ISOs also are called statutory or qualified stock options. Incentive stock options usually expire after 10 years.
Strike price: the price set by employer when ISOs are granted
exercise ISO: When the vesting period expires, the employee can purchase the shares at the strike price
Sale price: the fair market value when the employee sells the shares
ISOs are taxed in two ways. The first method is on the spread, and
the second is on any increase (or decrease) in the stock's value when it
is sold.
The spread between the fair market value of the stock exercised and the
option's strike price is considered income for AMT (Alternative Minimum Tax) purposes if you exercised ISO shares and did not sell them in the same calendar year. If the shares were exercised and sold in the same calendar year (i.e.
same-day sale), the sale price and sale date are indicated on statement
of taxable income, and AMT need not be calculated.
The income from ISOs is subject to regular income tax and
alternative minimum tax, but it is not taxed for Social Security and
Medicare purposes.
A qualifying disposition for an ISO is taxed as a capital gain at
long-term capital gains tax rates and on the difference between the
selling price and the cost of the option.
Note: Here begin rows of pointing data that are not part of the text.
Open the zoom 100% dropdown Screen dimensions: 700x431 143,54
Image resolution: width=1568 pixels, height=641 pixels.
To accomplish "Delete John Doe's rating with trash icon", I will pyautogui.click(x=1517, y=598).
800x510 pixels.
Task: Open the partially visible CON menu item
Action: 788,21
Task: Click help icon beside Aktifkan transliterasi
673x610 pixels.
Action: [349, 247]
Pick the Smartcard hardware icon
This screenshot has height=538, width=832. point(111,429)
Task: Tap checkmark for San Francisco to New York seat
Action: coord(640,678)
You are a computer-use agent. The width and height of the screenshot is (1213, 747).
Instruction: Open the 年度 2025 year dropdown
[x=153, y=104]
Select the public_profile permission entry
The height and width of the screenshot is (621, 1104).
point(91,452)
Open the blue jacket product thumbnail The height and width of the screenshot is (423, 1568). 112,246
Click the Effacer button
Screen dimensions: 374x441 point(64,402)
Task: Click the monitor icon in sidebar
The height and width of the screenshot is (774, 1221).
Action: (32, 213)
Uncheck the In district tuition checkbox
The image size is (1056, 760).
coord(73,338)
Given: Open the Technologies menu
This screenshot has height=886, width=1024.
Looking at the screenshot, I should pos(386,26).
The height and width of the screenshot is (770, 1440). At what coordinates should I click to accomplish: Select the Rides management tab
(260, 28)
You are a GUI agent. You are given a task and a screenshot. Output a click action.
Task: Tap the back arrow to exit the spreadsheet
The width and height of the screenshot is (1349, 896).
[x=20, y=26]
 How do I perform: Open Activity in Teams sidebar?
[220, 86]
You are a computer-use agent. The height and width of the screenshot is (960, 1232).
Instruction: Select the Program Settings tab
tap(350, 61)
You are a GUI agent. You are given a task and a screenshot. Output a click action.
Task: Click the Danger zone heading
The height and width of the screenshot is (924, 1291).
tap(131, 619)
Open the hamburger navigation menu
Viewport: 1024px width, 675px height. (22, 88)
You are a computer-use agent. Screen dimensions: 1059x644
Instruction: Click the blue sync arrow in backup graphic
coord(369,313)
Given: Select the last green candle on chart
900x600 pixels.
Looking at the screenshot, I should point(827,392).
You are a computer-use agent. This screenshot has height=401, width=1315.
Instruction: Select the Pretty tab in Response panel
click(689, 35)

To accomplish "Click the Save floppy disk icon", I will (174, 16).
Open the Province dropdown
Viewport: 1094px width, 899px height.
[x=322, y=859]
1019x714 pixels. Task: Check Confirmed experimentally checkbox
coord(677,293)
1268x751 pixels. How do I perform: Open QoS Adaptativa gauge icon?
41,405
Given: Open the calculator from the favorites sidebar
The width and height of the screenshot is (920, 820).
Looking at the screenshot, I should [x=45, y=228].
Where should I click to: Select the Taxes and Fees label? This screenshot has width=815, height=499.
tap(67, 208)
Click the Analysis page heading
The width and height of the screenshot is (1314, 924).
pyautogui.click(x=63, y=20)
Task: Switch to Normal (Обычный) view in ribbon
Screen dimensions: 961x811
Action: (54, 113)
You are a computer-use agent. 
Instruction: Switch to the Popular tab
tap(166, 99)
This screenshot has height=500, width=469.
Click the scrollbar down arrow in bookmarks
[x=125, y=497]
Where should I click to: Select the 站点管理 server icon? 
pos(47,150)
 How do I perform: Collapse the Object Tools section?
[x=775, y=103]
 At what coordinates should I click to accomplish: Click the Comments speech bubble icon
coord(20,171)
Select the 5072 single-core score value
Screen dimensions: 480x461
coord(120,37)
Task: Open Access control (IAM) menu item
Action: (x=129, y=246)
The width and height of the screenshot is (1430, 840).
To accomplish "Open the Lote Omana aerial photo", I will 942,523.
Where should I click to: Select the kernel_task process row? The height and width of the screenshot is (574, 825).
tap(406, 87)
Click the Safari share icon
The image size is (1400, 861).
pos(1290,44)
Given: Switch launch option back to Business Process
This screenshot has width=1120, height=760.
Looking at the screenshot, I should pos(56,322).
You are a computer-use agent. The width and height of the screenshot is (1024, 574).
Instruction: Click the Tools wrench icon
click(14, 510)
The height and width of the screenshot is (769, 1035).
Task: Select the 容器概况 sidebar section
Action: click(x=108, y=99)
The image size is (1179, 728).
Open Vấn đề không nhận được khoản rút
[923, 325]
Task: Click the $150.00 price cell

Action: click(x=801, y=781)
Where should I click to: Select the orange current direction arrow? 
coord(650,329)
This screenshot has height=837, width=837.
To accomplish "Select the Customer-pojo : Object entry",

For qualifying disposition, the shares must be held for more than one year from the date of exercise and two years from the time of the grant. Both conditions must be met for the profits to count as capital gains rather than earned income.
Take an example:
Strike price: $3
Fair market value on exercise day: $63
Sale price: $163
Case 1: same-day sale
$63 - $3 = $60 will be considered as ordinary income and report on W-2, no AMT
Case 2: exercise and hold to be qualifying disposition (1 year after exercise, 2 years after grant)
$63 - $3 = $60 will be subject for AMT on the exercise year
$163 - $63 = $100 will be considered as long-term capital gain (need to double confirm)
See tax tips from turbo tax with all cases
There is some risk of making a big enough profit from the sale of ISOs to trigger the federal alternative minimum tax. That usually applies only to people with very high incomes and very substantial options awards. However, you will also generally earn an AMT credit in that year. You can use the credit to lower your tax bill in later years. Unfortunately, there are limitations on when you can use an AMT credit.